Available data:

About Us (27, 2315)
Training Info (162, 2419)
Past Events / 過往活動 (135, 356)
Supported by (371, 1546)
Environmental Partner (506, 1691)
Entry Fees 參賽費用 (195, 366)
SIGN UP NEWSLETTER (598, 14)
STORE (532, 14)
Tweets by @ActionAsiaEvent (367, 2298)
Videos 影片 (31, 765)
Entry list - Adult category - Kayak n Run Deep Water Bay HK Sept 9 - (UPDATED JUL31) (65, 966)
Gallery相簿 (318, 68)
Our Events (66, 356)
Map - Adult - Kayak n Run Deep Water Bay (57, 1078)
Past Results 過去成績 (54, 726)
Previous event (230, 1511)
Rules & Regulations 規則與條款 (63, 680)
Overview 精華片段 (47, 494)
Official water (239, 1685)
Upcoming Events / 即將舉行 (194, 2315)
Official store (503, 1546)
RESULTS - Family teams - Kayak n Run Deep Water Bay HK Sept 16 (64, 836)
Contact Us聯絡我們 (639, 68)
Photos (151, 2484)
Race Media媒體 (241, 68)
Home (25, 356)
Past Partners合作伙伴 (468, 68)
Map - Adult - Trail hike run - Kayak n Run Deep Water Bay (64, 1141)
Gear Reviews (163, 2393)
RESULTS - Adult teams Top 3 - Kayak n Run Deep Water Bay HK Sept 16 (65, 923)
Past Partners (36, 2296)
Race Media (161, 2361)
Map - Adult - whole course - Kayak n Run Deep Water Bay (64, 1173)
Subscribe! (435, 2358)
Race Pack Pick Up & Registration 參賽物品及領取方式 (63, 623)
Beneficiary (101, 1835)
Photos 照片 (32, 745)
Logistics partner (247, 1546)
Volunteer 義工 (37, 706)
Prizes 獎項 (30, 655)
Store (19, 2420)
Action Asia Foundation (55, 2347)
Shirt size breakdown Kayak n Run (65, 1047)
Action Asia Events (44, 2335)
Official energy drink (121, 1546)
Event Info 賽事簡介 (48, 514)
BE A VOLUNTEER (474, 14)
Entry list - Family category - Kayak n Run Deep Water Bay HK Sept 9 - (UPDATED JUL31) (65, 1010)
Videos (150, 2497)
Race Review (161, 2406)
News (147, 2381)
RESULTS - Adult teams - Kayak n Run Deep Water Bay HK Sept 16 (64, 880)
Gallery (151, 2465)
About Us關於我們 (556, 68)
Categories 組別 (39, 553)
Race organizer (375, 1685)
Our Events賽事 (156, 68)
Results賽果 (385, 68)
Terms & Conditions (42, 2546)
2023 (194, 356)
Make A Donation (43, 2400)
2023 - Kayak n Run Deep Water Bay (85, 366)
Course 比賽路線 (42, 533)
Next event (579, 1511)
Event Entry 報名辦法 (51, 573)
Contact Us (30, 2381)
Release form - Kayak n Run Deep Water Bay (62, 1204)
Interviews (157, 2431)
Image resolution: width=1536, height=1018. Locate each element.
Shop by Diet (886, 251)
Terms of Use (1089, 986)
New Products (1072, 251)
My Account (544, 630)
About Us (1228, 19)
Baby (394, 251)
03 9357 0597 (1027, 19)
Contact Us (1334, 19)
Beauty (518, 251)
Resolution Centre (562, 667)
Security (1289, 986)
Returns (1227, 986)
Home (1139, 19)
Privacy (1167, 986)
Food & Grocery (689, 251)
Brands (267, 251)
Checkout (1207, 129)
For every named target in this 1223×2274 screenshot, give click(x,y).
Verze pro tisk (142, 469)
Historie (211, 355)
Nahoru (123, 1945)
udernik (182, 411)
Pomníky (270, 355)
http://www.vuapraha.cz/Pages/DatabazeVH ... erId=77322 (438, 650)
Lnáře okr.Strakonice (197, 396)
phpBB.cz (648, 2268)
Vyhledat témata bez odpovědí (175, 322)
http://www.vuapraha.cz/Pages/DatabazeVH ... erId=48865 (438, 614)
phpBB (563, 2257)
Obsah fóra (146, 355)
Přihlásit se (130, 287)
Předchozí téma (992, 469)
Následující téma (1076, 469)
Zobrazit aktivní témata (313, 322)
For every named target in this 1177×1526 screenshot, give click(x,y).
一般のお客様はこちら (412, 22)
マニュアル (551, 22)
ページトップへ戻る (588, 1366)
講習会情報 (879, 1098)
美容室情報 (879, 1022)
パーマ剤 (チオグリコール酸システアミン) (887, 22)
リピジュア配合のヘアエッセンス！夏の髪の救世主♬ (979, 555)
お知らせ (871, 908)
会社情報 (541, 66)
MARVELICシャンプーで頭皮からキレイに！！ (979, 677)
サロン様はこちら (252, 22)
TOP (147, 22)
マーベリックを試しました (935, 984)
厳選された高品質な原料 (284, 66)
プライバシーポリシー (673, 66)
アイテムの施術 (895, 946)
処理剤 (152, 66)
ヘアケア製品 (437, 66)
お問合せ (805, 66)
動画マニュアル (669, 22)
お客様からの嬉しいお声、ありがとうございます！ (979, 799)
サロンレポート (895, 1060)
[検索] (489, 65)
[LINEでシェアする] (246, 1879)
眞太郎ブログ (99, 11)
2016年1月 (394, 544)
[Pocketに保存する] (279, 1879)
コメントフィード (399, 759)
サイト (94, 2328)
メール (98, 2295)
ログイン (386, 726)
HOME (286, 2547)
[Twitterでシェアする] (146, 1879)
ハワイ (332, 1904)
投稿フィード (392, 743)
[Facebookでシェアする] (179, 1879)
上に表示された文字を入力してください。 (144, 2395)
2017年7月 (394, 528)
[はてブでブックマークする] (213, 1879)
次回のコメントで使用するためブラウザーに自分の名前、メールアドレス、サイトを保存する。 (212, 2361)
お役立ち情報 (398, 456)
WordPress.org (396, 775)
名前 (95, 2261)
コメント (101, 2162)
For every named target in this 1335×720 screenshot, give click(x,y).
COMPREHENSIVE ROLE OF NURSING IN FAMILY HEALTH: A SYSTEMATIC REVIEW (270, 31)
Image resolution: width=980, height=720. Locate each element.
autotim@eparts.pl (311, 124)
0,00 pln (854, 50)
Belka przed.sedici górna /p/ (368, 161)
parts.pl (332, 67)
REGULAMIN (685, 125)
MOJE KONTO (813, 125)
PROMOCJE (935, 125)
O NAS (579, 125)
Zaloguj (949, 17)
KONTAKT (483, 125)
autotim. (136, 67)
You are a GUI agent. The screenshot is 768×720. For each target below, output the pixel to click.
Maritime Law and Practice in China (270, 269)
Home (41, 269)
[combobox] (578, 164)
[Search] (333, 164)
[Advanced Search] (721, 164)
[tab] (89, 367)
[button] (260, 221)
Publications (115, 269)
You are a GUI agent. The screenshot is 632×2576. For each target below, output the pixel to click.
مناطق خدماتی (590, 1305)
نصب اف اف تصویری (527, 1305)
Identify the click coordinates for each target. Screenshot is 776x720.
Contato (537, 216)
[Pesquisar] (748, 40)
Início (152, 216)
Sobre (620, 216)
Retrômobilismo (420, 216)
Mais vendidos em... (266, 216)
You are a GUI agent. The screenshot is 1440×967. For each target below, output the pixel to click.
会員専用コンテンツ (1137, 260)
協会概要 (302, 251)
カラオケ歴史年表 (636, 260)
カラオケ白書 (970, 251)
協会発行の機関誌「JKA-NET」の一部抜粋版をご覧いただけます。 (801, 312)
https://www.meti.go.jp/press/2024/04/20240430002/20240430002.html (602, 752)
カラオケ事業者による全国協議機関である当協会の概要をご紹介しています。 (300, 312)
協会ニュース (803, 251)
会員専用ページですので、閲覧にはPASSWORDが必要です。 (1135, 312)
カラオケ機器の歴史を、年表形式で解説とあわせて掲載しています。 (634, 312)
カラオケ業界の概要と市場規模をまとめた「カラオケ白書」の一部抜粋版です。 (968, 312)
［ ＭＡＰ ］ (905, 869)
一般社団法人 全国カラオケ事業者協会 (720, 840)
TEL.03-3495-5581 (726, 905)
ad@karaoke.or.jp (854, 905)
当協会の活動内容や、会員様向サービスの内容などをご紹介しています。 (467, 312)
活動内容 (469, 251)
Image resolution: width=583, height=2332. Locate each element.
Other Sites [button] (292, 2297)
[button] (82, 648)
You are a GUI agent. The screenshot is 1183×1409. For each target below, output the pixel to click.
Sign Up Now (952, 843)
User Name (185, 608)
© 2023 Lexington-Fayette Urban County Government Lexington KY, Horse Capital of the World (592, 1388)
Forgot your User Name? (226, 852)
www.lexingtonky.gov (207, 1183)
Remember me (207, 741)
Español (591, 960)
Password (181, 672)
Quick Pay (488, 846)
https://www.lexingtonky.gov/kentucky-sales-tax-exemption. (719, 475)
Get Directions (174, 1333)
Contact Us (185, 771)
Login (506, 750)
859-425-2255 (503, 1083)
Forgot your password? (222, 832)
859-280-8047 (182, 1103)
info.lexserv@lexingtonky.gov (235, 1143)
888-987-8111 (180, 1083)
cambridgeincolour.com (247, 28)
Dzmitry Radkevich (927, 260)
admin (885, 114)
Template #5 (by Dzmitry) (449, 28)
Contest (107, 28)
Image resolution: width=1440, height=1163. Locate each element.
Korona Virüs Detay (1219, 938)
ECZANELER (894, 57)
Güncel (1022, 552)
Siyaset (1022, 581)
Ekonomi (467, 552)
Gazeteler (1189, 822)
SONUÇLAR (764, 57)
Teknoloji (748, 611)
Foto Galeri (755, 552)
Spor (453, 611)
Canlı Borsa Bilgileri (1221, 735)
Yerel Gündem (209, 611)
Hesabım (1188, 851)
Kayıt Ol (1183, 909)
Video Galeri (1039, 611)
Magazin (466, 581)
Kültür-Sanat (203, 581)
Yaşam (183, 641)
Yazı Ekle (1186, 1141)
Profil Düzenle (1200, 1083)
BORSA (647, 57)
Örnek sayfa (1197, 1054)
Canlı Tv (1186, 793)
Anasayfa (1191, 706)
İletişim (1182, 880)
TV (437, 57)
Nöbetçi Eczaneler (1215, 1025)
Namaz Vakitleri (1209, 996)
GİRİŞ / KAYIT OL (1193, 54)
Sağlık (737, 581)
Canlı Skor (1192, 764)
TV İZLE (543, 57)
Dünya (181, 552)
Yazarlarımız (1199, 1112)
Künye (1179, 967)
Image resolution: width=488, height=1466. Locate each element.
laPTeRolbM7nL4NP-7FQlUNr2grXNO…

Your task: Can you rewrite everything from the line containing "BORSA (647, 57)" down to the end of the records, putting "Ezan Vakitleri" in place of "Namaz Vakitleri" and leaving all else unchanged?

Correct response:
BORSA (647, 57)
Örnek sayfa (1197, 1054)
Canlı Tv (1186, 793)
Anasayfa (1191, 706)
İletişim (1182, 880)
TV (437, 57)
Nöbetçi Eczaneler (1215, 1025)
Ezan Vakitleri (1209, 996)
GİRİŞ / KAYIT OL (1193, 54)
Sağlık (737, 581)
Canlı Skor (1192, 764)
TV İZLE (543, 57)
Dünya (181, 552)
Yazarlarımız (1199, 1112)
Künye (1179, 967)
Image resolution: width=488, height=1466. Locate each element.
laPTeRolbM7nL4NP-7FQlUNr2grXNO…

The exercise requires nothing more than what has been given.